Disclaimer: The characters and concepts in this story are the property of DC Comics, Christopher Nolan, and their related affiliates. This is an amateur writing effort meant for entertainment purposes only.

Summary: After Hugo Strange uses him as a test subject for an experiment in the Narrows, John Blake ends up owing his life to Bane and relying on him to survive. Several years post-TDKR. AU.

Author's Notes: Whew! Well, for another more pensive installment, this chapter took me a while to put together. First I couldn't figure out exactly what the characters would say to one another, and then I was traveling, and then I was suffering from writer's block... Needless to say, I'm happy it's finished. I had to improvise a little in this chapter about why Bane ended up in the Pit, so I borrowed from the comics. I'm also writing under the assumption that Blake didn't understand Miranda's full role in the Occupation, given that her identity was only divulged in full to Bruce.

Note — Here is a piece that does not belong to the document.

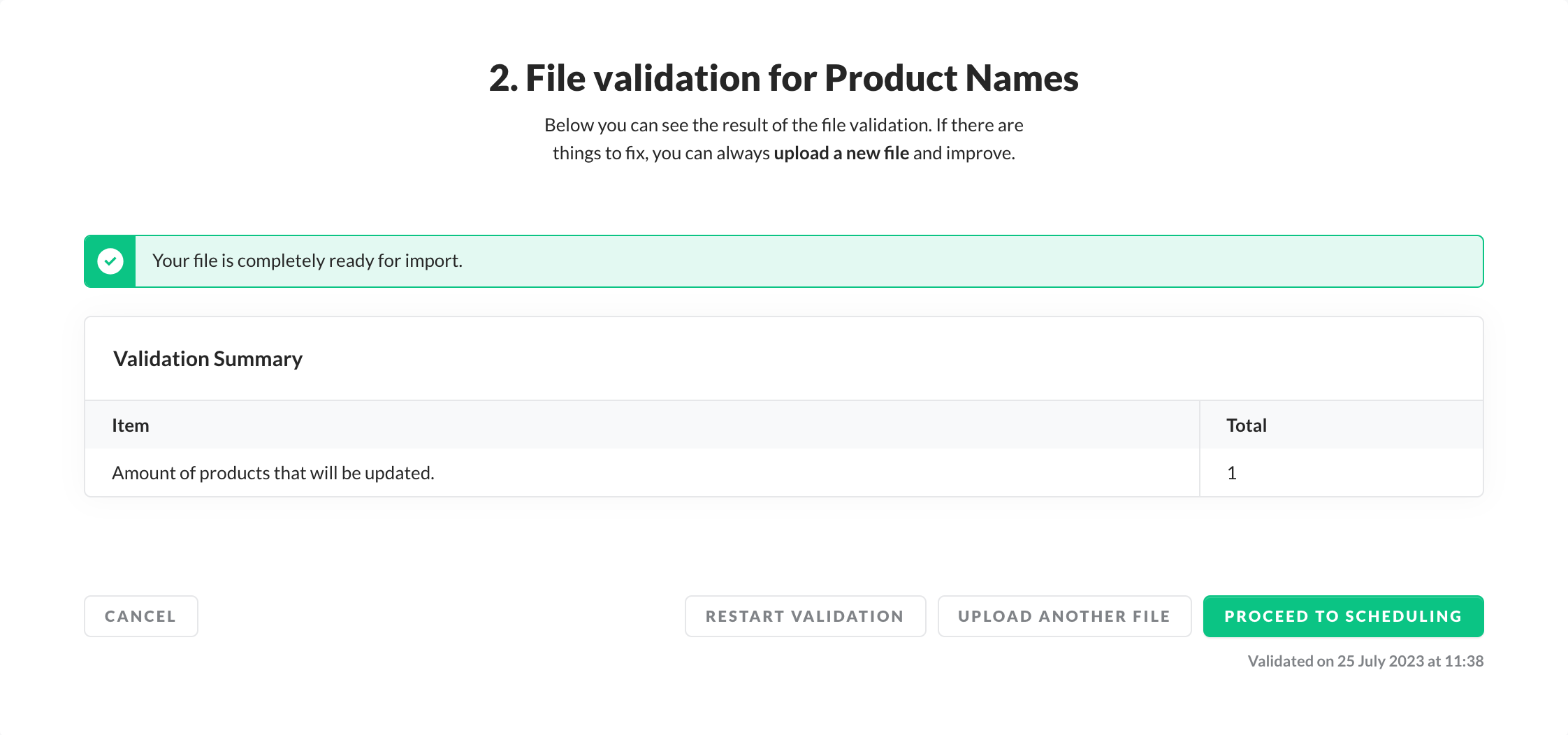
Task: Click the '11:38' validation time
Action: [x=1464, y=661]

Thank you to those that favourited/followed, and those who reviewed. It was wonderful encouragement. I hope this next chapter is satisfying!


Chapter Thirteen

The shock left Blake reeling. He knew he was walking – though stumbling might have been a more accurate term – but he didn't know or care where. Every now and then Bane would give him a soft push around a corner or towards some stairs. Occasionally the mercenary's arm would even snake around his back to catch him when his feet got tangled on one another or his knees buckled. Blake was also aware that he had another fit of dry heaving and raspy apologies, but he felt like a third or fourth party witness to his breakdown rather than an active participant.

Bane disappeared at one point; Blake thought perhaps it was for good. He was alone and absolutely helpless, lost in a stupor that began and ended with killing. He had killed with his bare hands. Beaten every last ounce of life from someone's body, and then beaten them some more. Painted a room red, gray, and gory with their insides. There was no stiff-upper-lipping this one, no brave face to put on, no mystery to solve. Blake could only cower under Bane's coat, struggling for warmth and finding none, praying that when he finally woke up, he would still be himself.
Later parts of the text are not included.